#### Passage provided
Studio album by C21
- Released: 24 May 2004
- Genre: Pop
- Label: Capitol/EMI

C21 chronology
| C21 (2003) | Listen (2004) | Stay Pop Pt. 1 (2024) |

Singles from Listen
- "All That I Want" Released: 4 March 2004; "Tell Me Why It Ain't Easy" Released: October 2004;

= Listen (C21 album) =

Listen is the second album from the Danish boy band C21, released on 24 May 2004 through Capitol and EMI.

It is C21's final studio album before the band's reunion in 2023 and the last album to feature vocals from Esben Duus, who left the group in 2005.

The album spawned the singles "All That I Want" and "Tell Me Why It Ain't Easy", with the former reaching #6 on the Danish Singles Chart and becoming one of the most played songs on Danish radio in 2004.

"Tell Me Why It Ain't Easy" and "Don't Wanna Wait" also received airplay on Tjeklisten radio program, reaching #16 and #18 respectively.

The album peaked at #22 on the Danish Albums Chart and stayed on the chart for 5 weeks.

==Singles==

"All That I Want" was the album's most successful single, peaking at #6 on the Danish Singles Chart. The song also received a nomination for Danish Hit of the Year at the Nordic Music Awards and reached #2 on Tjeklisten, a radio chart broadcast on DR P3.
########
#### Data rows
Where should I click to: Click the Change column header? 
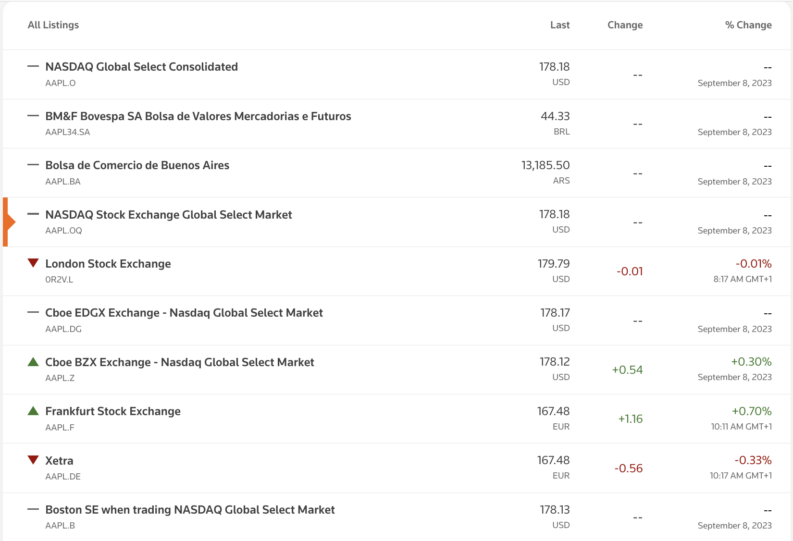point(625,25)
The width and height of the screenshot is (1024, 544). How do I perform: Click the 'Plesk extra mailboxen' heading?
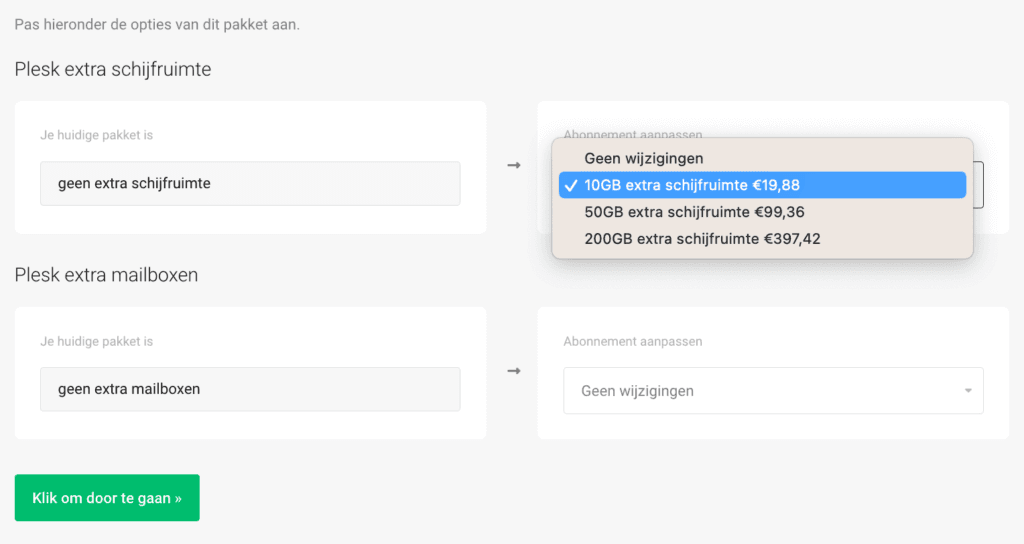coord(106,275)
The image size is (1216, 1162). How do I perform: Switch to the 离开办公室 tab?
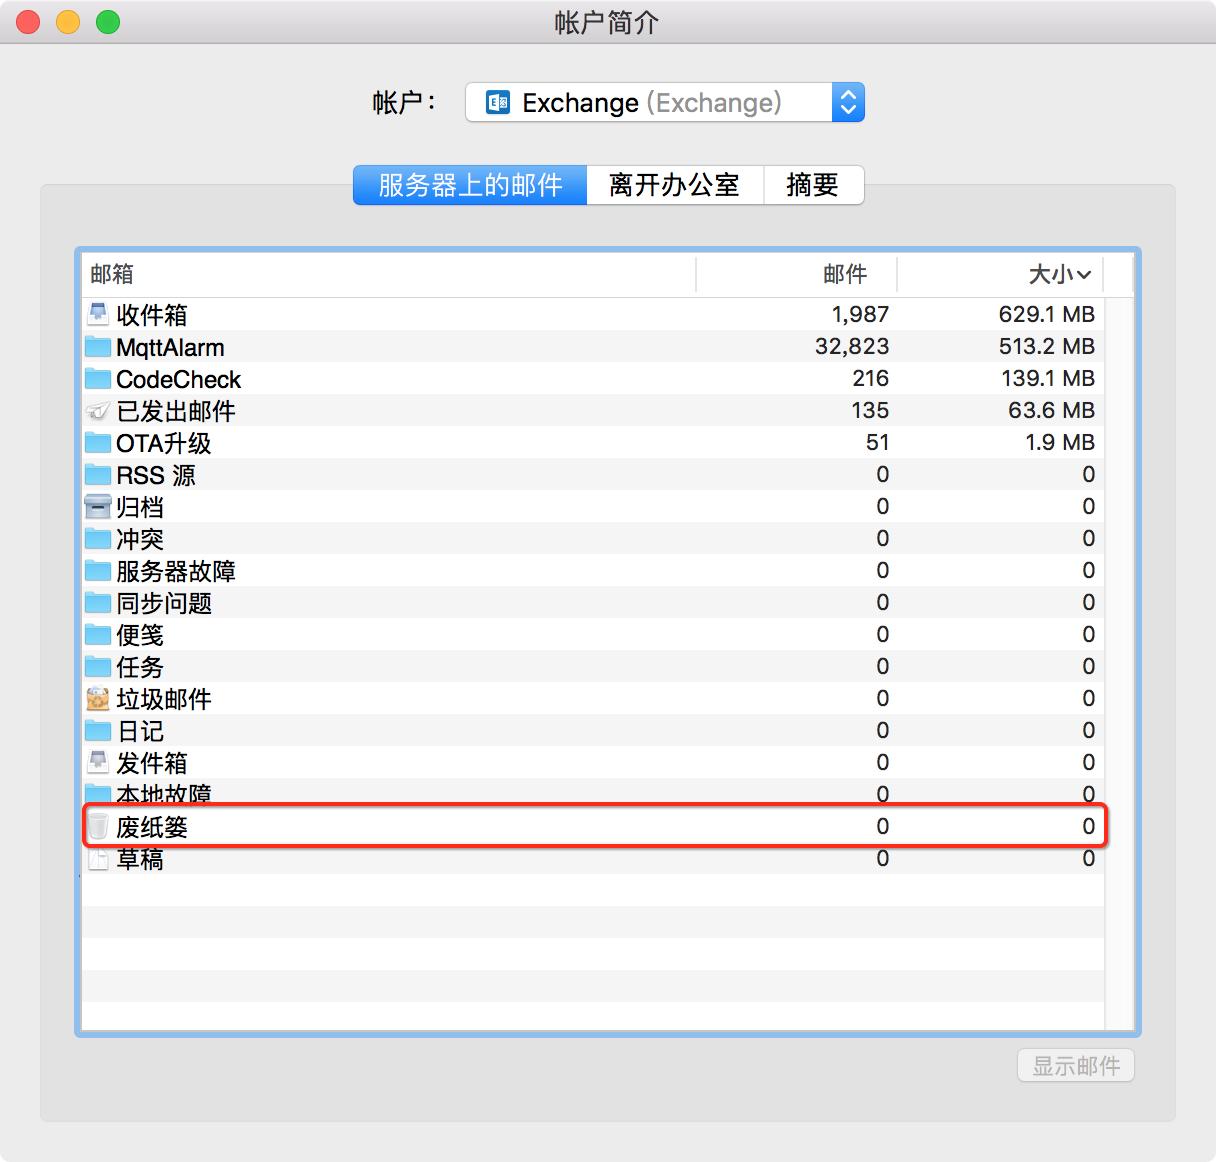tap(675, 185)
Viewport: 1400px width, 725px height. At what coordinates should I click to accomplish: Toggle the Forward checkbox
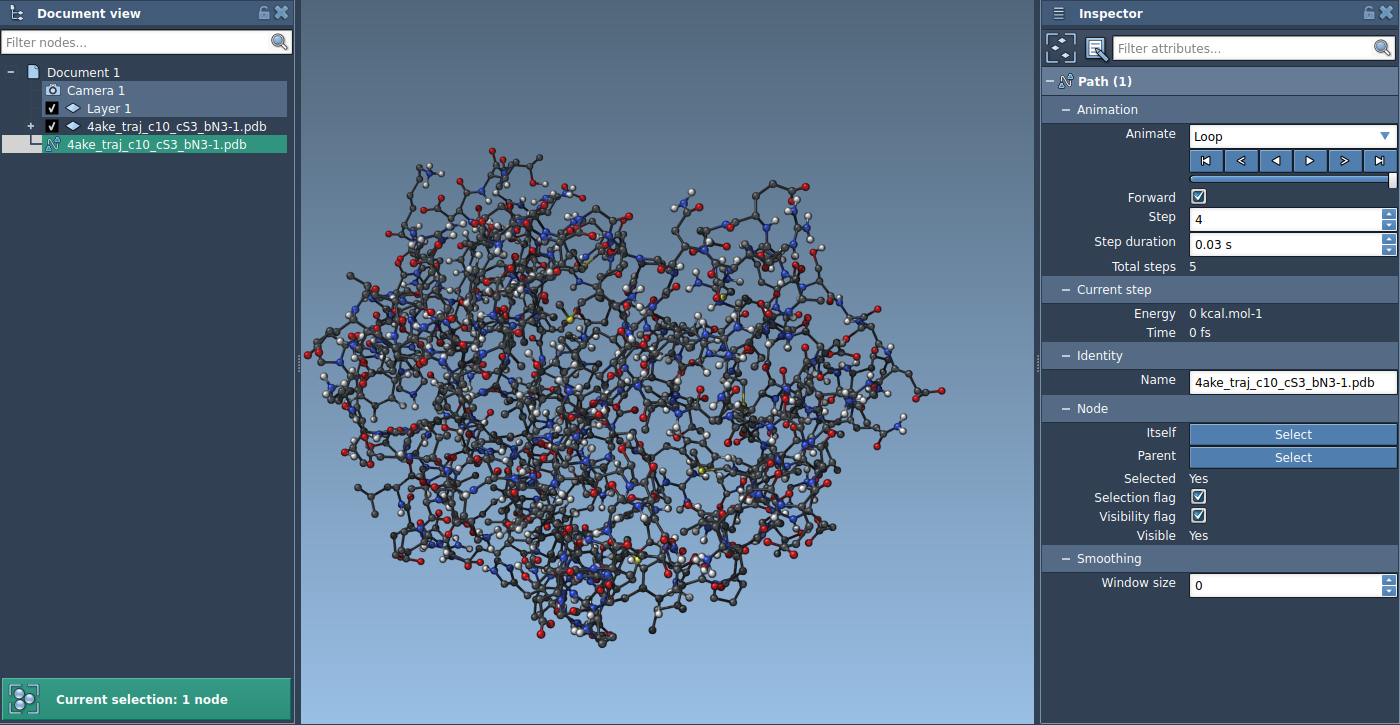[x=1198, y=197]

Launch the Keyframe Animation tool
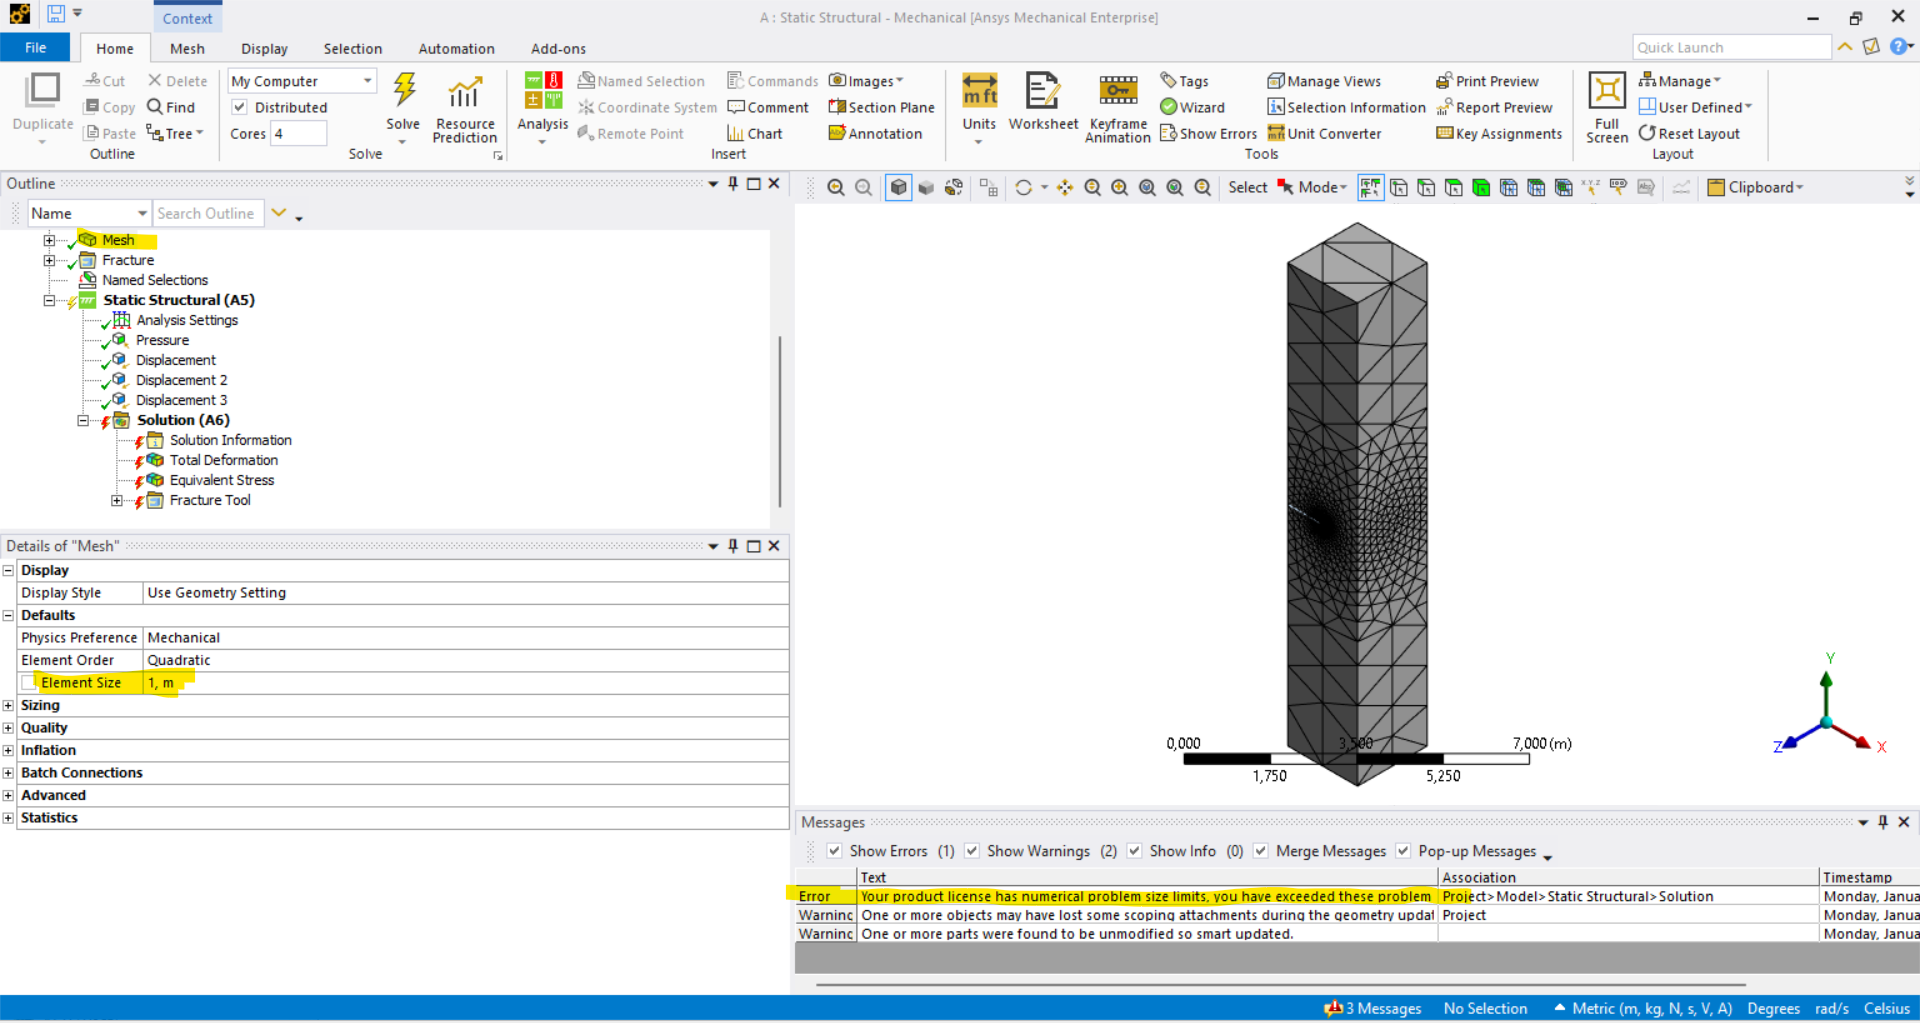(x=1117, y=108)
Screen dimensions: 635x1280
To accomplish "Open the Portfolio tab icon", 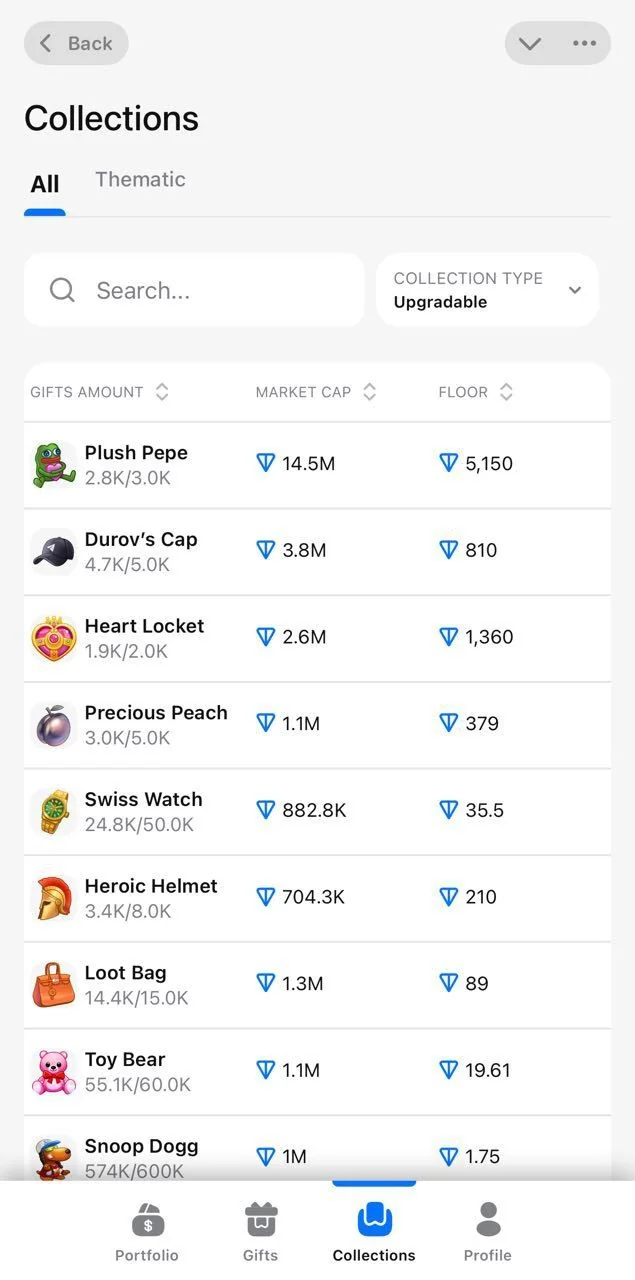I will click(147, 1219).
########
Rewrite the paragraph in the article on the album Listen that begins with "All That I Want" was the album's most successful single as a short list that keeps its main facts.

- "All That I Want" was the album's most successful single.
- It peaked at #6 on the Danish Singles Chart.
- It was nominated for Danish Hit of the Year at the Nordic Music Awards.
- It reached #2 on Tjeklisten, a radio chart broadcast on DR P3.